Nina Riggio | Bloomberg | Getty Images

In the past few weeks, Apple has made several changes to its App Store rules, allowing a larger number of companies to access a lower commission rate or evade Apple’s mandatory 15% to 30% cut entirely.

But while the concessions can seem like a shift in Apple’s approach to App store policy, when examined in the history of the App Store, they are a clear continuation of strategy going back to 2008.

Apple has historically made small changes to its “guidelines,” a 13,000-word document that says what iPhone apps can and can’t do, while defending its core interests that Apple has the right to determine which software can operate on iPhones, and set its own financial terms for those developers.

Apple has also not yet changed its policy of taking 30% of in-app gaming purchases, which comprise the largest category of App Store revenue. Apple’s App Store grossed $64 billion or more in total sales in 2020, according to analysis based on Apple disclosures.

JPMorgan analyst Samik Chatterjee said in a recent note that he believed the financial impact on the company on one emailing change would be “modest” and other tweaks reducing Apple’s cut for some apps to 15% would be “minimal.”

The regulators and developers who criticize Apple’s App Store have a variety of complaints in the past decade: Its 30% cut is too high, its manual App Review process is arbitrary and powerful, the App Store depresses prices for software and teaches consumers that updates are free.

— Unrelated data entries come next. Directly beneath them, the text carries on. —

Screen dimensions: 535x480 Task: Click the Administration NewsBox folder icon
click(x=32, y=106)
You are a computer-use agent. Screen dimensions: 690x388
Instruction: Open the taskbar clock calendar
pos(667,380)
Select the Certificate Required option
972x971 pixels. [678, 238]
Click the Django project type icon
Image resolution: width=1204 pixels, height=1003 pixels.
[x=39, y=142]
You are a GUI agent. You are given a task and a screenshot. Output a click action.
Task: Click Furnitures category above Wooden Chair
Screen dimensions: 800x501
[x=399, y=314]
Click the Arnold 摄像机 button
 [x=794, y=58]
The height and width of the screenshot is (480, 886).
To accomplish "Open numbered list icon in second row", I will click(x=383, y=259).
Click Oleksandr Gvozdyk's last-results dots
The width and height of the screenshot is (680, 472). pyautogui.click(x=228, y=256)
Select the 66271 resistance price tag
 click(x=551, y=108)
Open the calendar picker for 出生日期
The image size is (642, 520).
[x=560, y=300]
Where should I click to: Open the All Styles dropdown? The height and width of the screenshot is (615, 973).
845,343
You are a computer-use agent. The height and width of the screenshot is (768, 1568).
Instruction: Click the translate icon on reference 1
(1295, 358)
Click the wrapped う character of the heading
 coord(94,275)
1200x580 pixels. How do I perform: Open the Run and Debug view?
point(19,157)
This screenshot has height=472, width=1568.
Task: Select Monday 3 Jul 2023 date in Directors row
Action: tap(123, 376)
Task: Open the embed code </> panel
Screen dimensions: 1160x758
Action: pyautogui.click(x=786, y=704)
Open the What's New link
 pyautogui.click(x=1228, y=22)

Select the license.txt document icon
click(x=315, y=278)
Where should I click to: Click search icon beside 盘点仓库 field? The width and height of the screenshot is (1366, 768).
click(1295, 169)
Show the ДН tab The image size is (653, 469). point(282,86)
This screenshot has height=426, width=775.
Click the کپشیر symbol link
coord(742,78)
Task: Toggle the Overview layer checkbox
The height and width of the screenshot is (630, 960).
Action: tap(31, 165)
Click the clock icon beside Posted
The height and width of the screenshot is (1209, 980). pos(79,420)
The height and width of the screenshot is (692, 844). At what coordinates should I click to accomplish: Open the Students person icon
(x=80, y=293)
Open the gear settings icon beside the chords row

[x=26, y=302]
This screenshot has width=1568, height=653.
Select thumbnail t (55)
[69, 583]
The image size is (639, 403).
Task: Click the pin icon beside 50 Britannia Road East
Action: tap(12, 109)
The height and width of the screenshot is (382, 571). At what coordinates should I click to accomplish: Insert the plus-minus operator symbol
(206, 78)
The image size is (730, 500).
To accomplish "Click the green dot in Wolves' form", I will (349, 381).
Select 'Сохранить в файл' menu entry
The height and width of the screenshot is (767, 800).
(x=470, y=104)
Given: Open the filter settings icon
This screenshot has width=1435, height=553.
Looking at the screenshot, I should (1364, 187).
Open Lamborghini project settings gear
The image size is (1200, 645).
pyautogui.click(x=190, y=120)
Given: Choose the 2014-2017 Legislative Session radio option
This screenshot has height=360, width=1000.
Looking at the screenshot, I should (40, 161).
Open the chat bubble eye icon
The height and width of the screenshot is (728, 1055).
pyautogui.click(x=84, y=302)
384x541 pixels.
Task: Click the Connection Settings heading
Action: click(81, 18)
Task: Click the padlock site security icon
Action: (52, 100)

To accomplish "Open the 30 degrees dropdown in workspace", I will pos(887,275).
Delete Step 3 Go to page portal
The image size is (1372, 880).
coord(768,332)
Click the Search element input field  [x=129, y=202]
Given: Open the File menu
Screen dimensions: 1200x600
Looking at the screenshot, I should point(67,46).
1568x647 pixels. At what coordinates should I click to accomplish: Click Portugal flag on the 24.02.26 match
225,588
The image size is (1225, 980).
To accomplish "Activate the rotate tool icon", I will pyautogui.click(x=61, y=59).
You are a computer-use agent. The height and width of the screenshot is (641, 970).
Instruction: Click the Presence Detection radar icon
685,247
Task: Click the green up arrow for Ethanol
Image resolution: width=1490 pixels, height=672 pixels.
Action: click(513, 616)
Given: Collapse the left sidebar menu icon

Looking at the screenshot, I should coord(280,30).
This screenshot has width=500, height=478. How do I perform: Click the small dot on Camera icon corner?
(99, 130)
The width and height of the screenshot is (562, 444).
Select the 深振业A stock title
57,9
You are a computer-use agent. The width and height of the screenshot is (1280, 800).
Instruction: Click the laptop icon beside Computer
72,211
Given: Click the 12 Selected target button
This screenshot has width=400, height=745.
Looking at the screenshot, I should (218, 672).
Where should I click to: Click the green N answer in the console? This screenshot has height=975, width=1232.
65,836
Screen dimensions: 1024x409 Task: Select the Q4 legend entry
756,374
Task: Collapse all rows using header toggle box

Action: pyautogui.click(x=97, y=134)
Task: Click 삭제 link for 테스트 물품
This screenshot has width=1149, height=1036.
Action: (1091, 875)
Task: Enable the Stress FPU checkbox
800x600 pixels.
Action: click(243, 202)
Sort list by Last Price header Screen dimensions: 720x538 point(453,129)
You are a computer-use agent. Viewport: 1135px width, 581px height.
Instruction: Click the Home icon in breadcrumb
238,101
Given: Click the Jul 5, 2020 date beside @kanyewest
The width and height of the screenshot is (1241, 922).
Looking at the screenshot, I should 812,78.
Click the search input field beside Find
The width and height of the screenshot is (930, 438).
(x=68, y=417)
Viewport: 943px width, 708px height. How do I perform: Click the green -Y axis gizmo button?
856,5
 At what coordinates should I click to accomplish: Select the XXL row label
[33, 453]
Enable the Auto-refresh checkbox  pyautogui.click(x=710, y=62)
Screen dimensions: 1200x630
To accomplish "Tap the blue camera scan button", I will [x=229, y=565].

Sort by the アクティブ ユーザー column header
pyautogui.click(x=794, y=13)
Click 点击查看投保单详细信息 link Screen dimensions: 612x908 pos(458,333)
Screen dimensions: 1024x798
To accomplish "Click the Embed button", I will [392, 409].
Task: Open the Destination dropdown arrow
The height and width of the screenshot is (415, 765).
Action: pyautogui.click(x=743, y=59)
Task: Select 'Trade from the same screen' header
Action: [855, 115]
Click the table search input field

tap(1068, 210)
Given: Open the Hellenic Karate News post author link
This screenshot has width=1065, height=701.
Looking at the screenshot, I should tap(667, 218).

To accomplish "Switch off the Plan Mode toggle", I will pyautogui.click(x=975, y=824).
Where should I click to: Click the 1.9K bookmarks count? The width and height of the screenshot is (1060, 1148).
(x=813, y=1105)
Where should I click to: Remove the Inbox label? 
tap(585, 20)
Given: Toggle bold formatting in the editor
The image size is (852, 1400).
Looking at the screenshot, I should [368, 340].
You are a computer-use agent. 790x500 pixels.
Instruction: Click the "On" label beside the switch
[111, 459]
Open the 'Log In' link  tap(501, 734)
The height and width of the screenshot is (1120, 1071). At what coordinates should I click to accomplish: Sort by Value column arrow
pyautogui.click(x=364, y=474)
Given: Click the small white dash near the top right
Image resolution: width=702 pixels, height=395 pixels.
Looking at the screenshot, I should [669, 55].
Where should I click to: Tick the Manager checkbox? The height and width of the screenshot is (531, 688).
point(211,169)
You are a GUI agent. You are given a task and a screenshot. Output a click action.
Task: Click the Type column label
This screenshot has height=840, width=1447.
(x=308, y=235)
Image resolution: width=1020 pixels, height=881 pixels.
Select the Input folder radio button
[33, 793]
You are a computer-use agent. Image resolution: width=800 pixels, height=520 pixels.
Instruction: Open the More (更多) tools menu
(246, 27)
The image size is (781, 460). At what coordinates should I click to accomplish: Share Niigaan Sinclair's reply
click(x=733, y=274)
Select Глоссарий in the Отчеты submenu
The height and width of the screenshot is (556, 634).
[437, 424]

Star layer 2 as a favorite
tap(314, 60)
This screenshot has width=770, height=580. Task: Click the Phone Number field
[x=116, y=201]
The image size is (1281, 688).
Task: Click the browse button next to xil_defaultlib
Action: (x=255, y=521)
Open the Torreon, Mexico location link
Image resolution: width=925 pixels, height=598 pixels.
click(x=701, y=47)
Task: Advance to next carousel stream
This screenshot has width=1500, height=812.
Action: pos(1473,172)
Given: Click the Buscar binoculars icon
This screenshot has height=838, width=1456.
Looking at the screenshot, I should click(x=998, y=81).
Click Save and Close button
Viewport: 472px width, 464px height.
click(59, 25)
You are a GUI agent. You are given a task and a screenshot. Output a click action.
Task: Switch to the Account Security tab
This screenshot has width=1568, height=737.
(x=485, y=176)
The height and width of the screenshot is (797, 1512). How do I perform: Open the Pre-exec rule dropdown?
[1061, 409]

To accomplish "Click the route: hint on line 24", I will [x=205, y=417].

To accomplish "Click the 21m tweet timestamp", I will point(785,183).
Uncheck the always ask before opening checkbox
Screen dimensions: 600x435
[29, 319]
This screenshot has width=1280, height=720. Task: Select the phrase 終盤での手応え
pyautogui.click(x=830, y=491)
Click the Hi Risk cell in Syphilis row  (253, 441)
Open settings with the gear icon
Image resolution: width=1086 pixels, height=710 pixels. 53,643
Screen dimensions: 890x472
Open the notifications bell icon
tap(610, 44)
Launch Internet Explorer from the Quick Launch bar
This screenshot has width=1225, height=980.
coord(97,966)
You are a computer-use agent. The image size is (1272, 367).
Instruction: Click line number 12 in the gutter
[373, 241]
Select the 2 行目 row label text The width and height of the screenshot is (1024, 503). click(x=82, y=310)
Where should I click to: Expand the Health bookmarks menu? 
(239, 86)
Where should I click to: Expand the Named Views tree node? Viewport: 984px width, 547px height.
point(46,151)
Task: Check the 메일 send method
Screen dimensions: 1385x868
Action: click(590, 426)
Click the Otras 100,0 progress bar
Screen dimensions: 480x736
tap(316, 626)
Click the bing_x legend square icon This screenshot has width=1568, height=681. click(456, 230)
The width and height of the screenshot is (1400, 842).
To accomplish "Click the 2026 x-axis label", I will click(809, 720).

So Apple has carved out categorical exceptions to the 30% fee, allowed software makers the ability to appeal or challenge its rules, and changed single rules in response to lawsuits or media attention.

Events in the coming months may force Apple to tweak its policies again. A decision in a trial with Epic Games is expected in the coming weeks. The European Union is examining penalties and remedies after finding Apple violated antitrust laws after a Spotify complaint. South Korea recently passed a law that could force it to allow customers to use alternative billing systems.

But looking at App Store history, it’s likely that Apple will continue to push in private negotiations and public lobbying for smaller, non-structural changes to the App Store that address some complaints but does not change its control over iPhone software.

Controversial from the beginning

Apple’s App Store has faced controversy since its launch in 2008. A year after that, the FCC probed the company over its refusal to approve the Google Voice app.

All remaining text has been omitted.